EXERCISE INSTRUCTIONS -
In the records below, find the line with "hello@jkp.com (217, 2297)" and the line with "[Log in] (258, 69)". Print both exactly, along with every line between them, and no other line.

SUPPLIED MATERIAL -
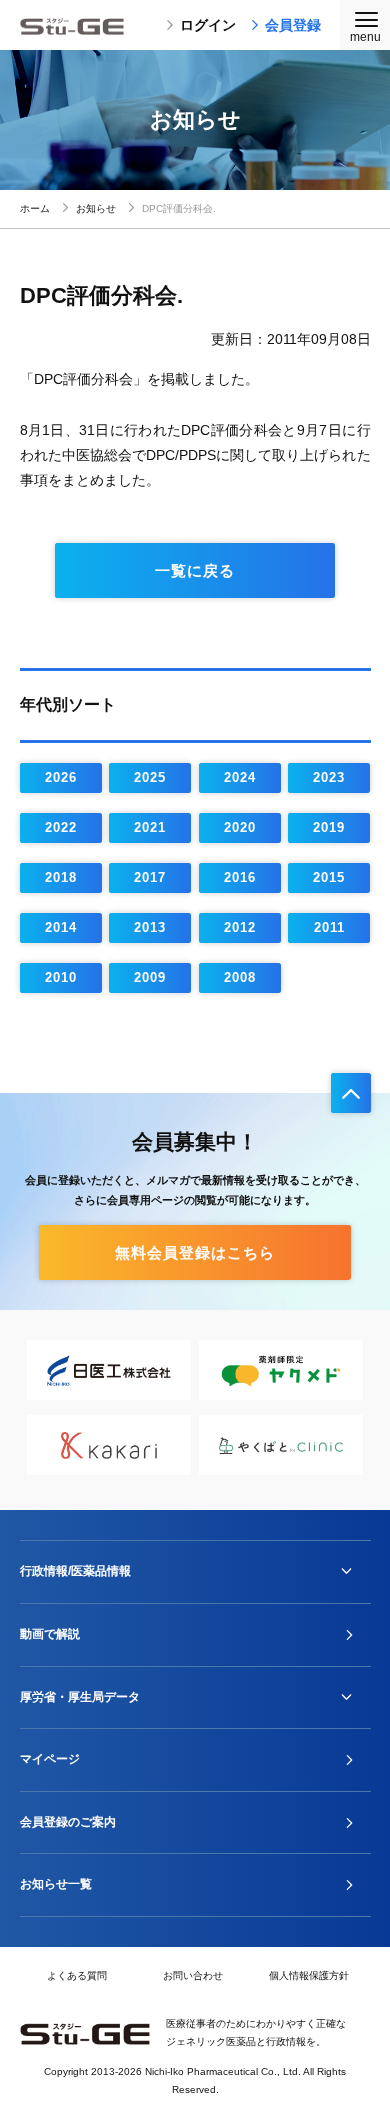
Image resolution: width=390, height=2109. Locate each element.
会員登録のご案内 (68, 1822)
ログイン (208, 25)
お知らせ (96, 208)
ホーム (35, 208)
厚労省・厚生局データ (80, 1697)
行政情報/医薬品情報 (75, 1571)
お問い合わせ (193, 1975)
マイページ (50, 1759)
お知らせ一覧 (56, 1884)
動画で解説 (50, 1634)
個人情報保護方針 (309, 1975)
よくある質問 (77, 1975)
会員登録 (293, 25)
...
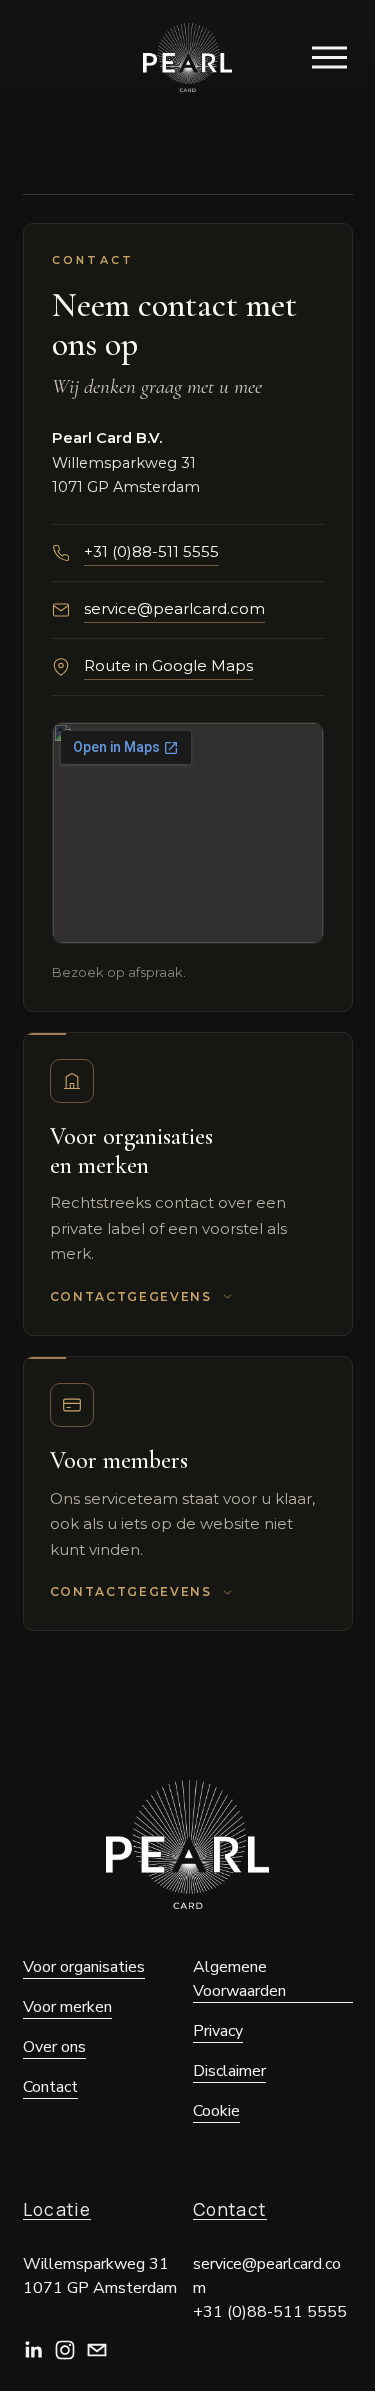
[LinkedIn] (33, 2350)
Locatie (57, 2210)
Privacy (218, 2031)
---
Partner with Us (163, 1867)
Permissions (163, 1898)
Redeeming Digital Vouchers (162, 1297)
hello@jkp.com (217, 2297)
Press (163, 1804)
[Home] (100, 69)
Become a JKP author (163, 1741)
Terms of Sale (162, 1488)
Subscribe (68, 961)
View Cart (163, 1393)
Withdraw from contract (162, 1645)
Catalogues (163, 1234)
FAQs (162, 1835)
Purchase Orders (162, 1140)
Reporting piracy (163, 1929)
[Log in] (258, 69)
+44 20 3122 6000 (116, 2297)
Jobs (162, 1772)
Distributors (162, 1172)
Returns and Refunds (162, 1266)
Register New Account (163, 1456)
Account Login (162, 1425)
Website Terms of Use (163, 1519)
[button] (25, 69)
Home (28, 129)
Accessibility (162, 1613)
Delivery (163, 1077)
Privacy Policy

ANSWER SECTION -
hello@jkp.com (217, 2297)
Press (163, 1804)
[Home] (100, 69)
Become a JKP author (163, 1741)
Terms of Sale (162, 1488)
Subscribe (68, 961)
View Cart (163, 1393)
Withdraw from contract (162, 1645)
Catalogues (163, 1234)
FAQs (162, 1835)
Purchase Orders (162, 1140)
Reporting piracy (163, 1929)
[Log in] (258, 69)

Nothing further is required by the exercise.